Can I use RoM for compliance reporting?
Yes — especially the exportable PDF reports and worst-case mitigation estimates.
The RoM Set Up settings icon is not active for me. Why is it not active?
Only Org Admin users can complete the RoM Set Up, and the settings icon will only be active for them.
What are ‘good’ RoM results?
There’s no single “good” RoM score that applies to every organization. Return on Mitigation (RoM) should be interpreted in the context of your specific environment, security maturity, and program goals.
High RoM often indicates that your HackerOne program is helping uncover impactful vulnerabilities that may not be caught by internal processes, especially in earlier stages of program maturity.
As your organization matures and strengthens internal processes (e.g. secure development practices, early-stage testing), the RoM multiplier may decrease. This can be a positive sign, showing that fewer issues are reaching production and that you're shifting risk mitigation earlier in the lifecycle.
For example, RoM could be interpreted against program maturity:
Early maturity programs may see a higher RoM, which suggests external researchers are identifying high-impact gaps not yet caught internally.
Mid-maturity programs may see a balanced RoM, which suggests internal teams and external testers are complementary.
Advanced maturity programs may see a higher internal RoM and lower BBP/VDP/Pentest RoM, which suggests vulnerabilities are increasingly identified earlier in the SDLC, before they reach production.
Tips for using RoM effectively:
Track RoM over time to understand how your program is evolving.
Explore RoM by asset, report, or weakness type to uncover where you’re seeing the most value or where improvements are needed.
Adjust inputs like ARO and SLE to better reflect your environment and risk model.
Collaborate internally with stakeholders like your CISO, finance team, or compliance leads to align on RoM inputs.
Our RoM results seem low. What should I take from this?

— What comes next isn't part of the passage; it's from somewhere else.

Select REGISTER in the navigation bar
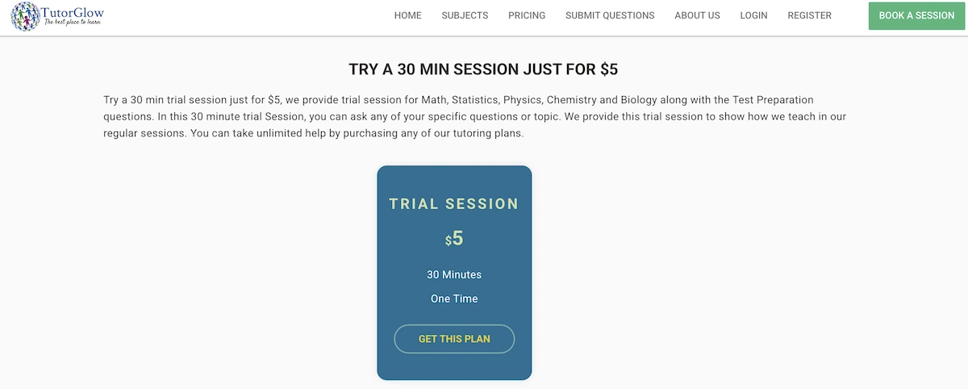Image resolution: width=968 pixels, height=389 pixels. point(809,15)
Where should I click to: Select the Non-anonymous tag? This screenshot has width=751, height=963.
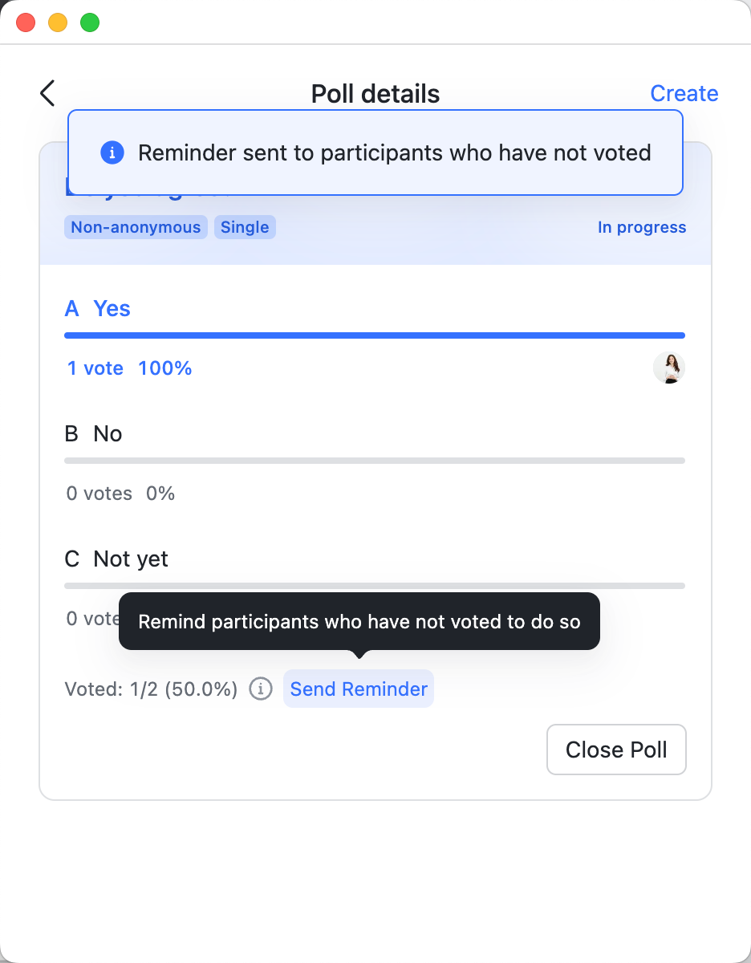(x=136, y=227)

That’s an insight in itself. It might reflect limited scope or underused features. Use this as a starting point to explore how the program can deliver more value.
Our RoM results are negative. What should I do?

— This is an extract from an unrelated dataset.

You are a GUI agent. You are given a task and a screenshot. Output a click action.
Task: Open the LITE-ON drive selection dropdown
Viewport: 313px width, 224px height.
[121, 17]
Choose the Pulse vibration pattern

A negative RoM indicates that, based on current scope and program activity, the potential mitigated losses are lower than the investment made. While this may seem unfavorable, it’s a valuable insight:
It may point to limited scope, underutilized asset coverage, or low hacker engagement
It creates an opportunity to optimize: expanding program reach, adjusting severity focus, or improving signal-to-noise ratio
It also highlights the importance of tailoring assumptions; SLE, ARO, and asset criticality, for a more realistic model
Instead of defending the number, use it as a starting point for a strategic discussion: "What would RoM look like with broader coverage? Are we focusing efforts in the right places to maximize risk reduction?"
Our RoM results don’t reflect our full security picture?
That’s correct; RoM only reflects risk avoided through HackerOne programs. It complements, not replaces, broader security KPIs. But it’s often the clearest bridge between technical output and financial value.